**Provided passage**
Oh. Thanks for the pointer.

Hmm, `addr_of_mut!` still requires the unsafe block. Hopefully that goes
away as well with the feature you linked as well.

This also requires `const_mut_refs`, but as I recall that is going to be
stabilized soon.

>
>> The safety comment is wrong though.
>> 
>>> Also
>>> will this pointer be used to write to the static, in that case you need
>>> `_mut!`.
>> 
>> Not in this version of the patch set, but potentially in future iterations.
>
> All the more reason to use `addr_of!` IMO.
>
>>>> +                    }},
>>>> +                ",
>>>> +                    name = info.name,
>>>> +                    param_name = param_name,
>>>> +                );
>>>
>>> What is the reason for putting `kparam` and `read_func` outside of the
>>> `write!` below? I think it would be easier to read if they are inlined.
>> 
>> It had different shapes based on other options in the original patch
>> set. I guess I can just inline it in this version.
>> 
>>>
>>>> +                write!(
>>>> +                    self.param_buffer,
>>>> +                    "
>>>> +                static mut __{name}_{param_name}_value: {param_type_internal} = {param_default};
>>>> +
>>>> +                pub(crate) struct __{name}_{param_name};
>>>> +
>>>> +                impl __{name}_{param_name} {{ {read_func} }}
>>>> +
>>>> +                pub(crate) const {param_name}: __{name}_{param_name} = __{name}_{param_name};
>>>
>>> Why do we need a unit struct as a constant? I think it would make more
>>> sense to have a unit struct/empty enum as the type and the `read`
>>> function be without a receiver.
>> 
>> To be able to call `module_parameters::my_parameter.read()`. Other
>> options would be `module_parameters::my_parameter::read()` or
>> `module_parameters::my_parameter_read()`.

(Records drawn from a data source)
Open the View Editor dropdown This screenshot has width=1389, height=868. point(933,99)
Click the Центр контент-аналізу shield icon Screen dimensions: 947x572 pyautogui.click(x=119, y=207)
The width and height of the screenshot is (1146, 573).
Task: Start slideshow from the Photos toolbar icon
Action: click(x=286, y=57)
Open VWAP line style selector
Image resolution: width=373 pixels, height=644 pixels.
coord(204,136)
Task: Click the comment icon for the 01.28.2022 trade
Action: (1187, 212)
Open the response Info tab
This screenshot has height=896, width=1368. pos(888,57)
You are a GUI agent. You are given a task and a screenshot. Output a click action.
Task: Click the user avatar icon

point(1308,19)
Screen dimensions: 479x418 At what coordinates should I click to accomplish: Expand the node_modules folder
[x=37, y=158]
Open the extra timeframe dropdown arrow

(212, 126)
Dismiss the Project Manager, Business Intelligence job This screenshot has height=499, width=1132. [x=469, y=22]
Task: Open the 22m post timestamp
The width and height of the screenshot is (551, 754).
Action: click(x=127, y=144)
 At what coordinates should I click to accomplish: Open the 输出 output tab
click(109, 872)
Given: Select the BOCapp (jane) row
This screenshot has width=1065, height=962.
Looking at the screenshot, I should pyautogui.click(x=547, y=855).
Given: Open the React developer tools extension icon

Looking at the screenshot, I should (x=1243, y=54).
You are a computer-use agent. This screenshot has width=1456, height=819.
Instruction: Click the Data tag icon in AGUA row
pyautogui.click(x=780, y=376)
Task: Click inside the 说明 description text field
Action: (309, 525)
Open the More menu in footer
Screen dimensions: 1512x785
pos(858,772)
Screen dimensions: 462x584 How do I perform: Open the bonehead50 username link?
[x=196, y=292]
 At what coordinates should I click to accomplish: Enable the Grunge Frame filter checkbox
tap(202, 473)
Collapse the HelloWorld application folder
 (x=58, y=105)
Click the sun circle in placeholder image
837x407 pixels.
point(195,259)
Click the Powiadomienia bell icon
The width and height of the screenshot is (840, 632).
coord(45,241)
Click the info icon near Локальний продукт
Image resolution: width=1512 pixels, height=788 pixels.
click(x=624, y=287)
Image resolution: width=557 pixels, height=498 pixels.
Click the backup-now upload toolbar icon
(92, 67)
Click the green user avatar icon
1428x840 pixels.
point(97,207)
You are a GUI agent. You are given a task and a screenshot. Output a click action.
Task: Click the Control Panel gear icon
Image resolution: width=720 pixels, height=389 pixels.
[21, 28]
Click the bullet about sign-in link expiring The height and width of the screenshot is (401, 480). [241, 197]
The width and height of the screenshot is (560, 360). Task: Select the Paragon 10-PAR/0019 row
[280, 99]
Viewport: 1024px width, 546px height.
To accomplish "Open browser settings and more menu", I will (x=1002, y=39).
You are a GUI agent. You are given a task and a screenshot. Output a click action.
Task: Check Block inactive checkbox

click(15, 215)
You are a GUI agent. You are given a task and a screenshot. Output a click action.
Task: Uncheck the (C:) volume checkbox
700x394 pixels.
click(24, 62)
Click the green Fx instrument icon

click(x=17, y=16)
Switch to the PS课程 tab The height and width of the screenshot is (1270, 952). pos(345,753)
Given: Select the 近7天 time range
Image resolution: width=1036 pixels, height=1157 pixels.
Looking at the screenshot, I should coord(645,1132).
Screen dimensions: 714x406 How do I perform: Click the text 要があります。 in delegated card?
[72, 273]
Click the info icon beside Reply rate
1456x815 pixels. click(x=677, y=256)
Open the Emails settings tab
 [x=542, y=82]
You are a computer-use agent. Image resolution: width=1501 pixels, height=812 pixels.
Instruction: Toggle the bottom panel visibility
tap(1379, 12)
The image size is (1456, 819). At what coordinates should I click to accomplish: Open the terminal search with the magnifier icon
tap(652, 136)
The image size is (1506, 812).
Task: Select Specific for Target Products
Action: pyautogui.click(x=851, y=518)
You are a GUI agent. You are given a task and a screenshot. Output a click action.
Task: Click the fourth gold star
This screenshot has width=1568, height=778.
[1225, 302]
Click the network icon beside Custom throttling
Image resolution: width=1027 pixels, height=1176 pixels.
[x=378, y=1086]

**Required actions**
**A.** In the patch review thread, what reason is given for using a unit struct as a constant?
**B.** Set down the stretch of the patch review thread from "Oh. Thanks for" through "is wrong though.".

**Replies**
**A.** It makes it possible to call `module_parameters::my_parameter.read()`.

**B.**
Oh. Thanks for the pointer.

Hmm, `addr_of_mut!` still requires the unsafe block. Hopefully that goes
away as well with the feature you linked as well.

This also requires `const_mut_refs`, but as I recall that is going to be
stabilized soon.

>
>> The safety comment is wrong though.